| Lines of data |

########

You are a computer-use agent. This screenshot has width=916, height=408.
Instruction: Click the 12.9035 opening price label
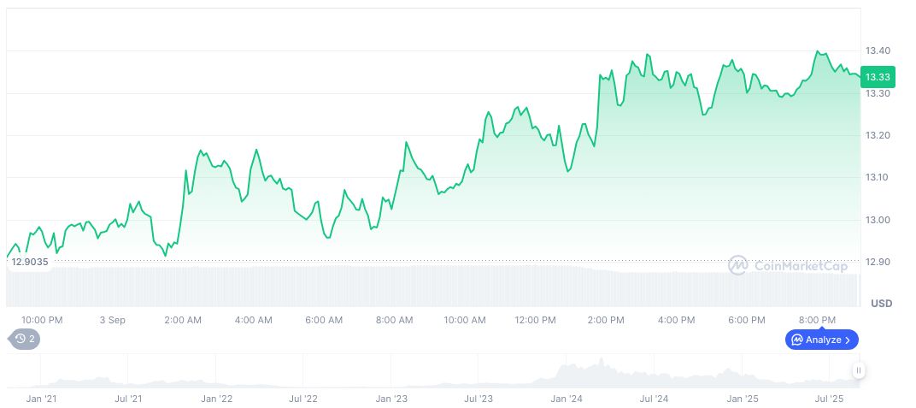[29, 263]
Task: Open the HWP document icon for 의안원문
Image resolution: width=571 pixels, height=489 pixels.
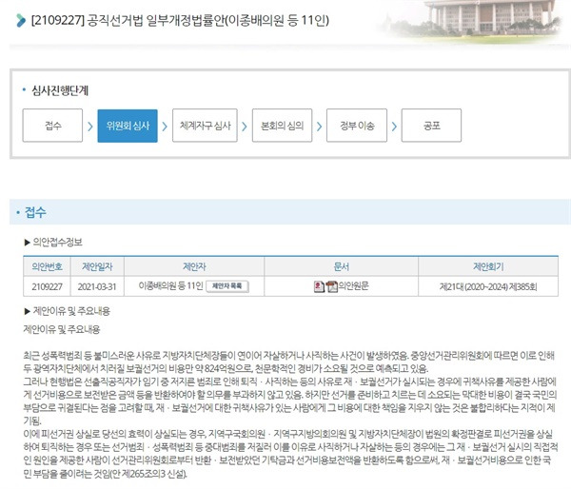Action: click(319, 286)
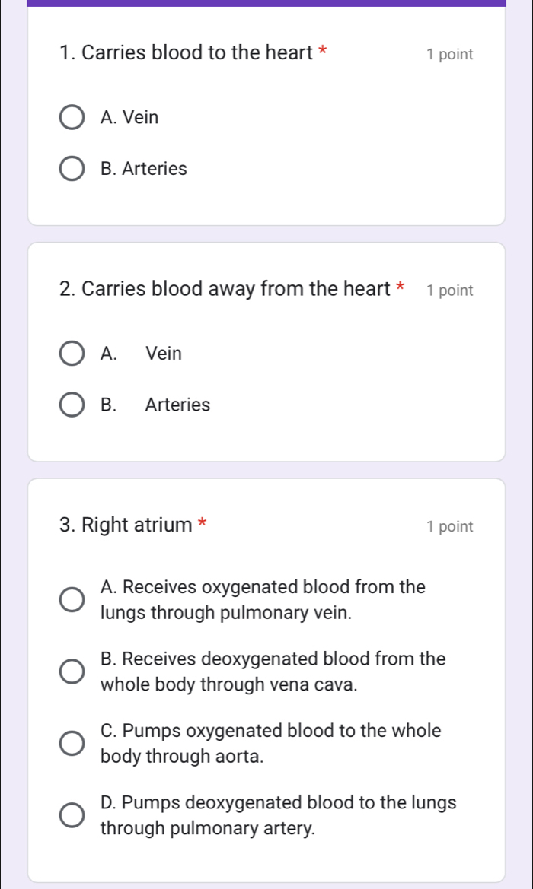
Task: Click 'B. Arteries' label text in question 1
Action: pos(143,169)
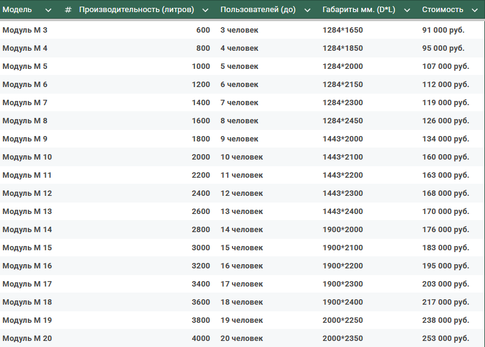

########

| Stated task |
Render the data as a JSON list of strings, one string per line, beginning at the line that contains "Task: Open the HWP document icon for 의안원문" and running through the end of the data. Omit blank lines and leave the pictures out.

| Complete answer |
[
  "Task: Open the HWP document icon for 의안원문",
  "Image resolution: width=571 pixels, height=489 pixels.",
  "Action: click(319, 286)",
  "Task: Click 'B. Arteries' label text in question 1",
  "Action: pos(143,169)"
]